+++ DATASET +++

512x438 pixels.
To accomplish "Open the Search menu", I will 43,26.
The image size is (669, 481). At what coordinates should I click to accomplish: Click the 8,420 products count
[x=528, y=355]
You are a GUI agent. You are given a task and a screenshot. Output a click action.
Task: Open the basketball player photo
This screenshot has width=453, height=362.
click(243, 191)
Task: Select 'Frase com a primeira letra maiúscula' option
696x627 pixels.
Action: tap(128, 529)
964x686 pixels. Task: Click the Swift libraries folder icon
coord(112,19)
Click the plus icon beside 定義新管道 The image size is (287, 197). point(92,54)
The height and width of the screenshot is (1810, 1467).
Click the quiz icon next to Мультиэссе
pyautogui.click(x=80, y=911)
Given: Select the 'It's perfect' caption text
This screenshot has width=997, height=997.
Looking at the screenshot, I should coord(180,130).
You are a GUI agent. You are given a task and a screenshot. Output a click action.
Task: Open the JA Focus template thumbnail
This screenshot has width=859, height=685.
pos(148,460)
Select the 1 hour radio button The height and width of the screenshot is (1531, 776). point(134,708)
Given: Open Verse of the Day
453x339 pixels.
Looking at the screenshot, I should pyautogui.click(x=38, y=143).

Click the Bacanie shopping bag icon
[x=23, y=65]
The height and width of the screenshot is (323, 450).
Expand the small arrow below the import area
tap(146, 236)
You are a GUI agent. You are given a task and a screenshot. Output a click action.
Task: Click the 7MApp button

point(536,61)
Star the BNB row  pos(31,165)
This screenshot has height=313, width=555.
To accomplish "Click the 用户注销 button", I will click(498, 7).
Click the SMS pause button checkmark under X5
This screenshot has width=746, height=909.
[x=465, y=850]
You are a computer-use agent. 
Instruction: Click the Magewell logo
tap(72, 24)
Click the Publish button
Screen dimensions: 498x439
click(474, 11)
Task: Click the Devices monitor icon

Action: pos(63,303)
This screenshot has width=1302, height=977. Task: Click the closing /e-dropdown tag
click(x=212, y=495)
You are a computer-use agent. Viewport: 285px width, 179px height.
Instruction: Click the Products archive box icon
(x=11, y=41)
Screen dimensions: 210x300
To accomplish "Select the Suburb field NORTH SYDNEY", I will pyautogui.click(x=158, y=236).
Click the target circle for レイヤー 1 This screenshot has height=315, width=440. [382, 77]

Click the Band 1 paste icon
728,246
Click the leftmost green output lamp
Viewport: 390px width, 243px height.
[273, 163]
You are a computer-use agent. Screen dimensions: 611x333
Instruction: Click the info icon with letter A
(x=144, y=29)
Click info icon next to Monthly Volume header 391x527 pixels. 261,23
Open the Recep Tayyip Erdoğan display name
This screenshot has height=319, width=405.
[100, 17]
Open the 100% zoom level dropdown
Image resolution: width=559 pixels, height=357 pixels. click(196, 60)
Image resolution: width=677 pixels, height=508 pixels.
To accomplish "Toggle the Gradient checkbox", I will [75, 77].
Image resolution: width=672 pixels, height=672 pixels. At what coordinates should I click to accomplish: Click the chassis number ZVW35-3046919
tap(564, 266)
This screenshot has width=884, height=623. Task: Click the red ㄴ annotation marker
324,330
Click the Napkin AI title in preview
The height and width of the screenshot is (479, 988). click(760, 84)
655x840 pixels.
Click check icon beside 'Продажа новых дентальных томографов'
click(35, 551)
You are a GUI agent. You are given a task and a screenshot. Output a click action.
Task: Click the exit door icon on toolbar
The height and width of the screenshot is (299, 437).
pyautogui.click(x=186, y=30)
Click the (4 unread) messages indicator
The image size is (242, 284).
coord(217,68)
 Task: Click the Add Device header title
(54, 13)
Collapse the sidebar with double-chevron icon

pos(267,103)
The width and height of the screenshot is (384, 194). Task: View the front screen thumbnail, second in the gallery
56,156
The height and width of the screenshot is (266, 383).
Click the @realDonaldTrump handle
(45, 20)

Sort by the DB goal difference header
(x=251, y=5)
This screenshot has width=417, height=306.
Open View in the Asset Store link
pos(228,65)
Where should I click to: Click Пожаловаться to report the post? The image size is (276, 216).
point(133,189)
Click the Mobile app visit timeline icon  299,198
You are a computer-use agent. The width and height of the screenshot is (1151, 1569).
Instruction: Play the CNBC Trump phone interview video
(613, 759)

+++

Using the material above, print word for word the lines from the one holding "Task: Click the Add Device header title" through the last line.

 Task: Click the Add Device header title
(54, 13)
Collapse the sidebar with double-chevron icon

pos(267,103)
The width and height of the screenshot is (384, 194). Task: View the front screen thumbnail, second in the gallery
56,156
The height and width of the screenshot is (266, 383).
Click the @realDonaldTrump handle
(45, 20)

Sort by the DB goal difference header
(x=251, y=5)
This screenshot has width=417, height=306.
Open View in the Asset Store link
pos(228,65)
Where should I click to: Click Пожаловаться to report the post? The image size is (276, 216).
point(133,189)
Click the Mobile app visit timeline icon  299,198
You are a computer-use agent. The width and height of the screenshot is (1151, 1569).
Instruction: Play the CNBC Trump phone interview video
(613, 759)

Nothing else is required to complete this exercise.